(Collected data entries)
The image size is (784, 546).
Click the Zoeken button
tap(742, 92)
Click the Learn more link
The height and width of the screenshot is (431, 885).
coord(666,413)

_TASK TO CARRY OUT_: Nothing in the records may be dropped; reproduce them exactly.

_ANSWER_:
The image size is (784, 546).
Click the Zoeken button
tap(742, 92)
Click the Learn more link
The height and width of the screenshot is (431, 885).
coord(666,413)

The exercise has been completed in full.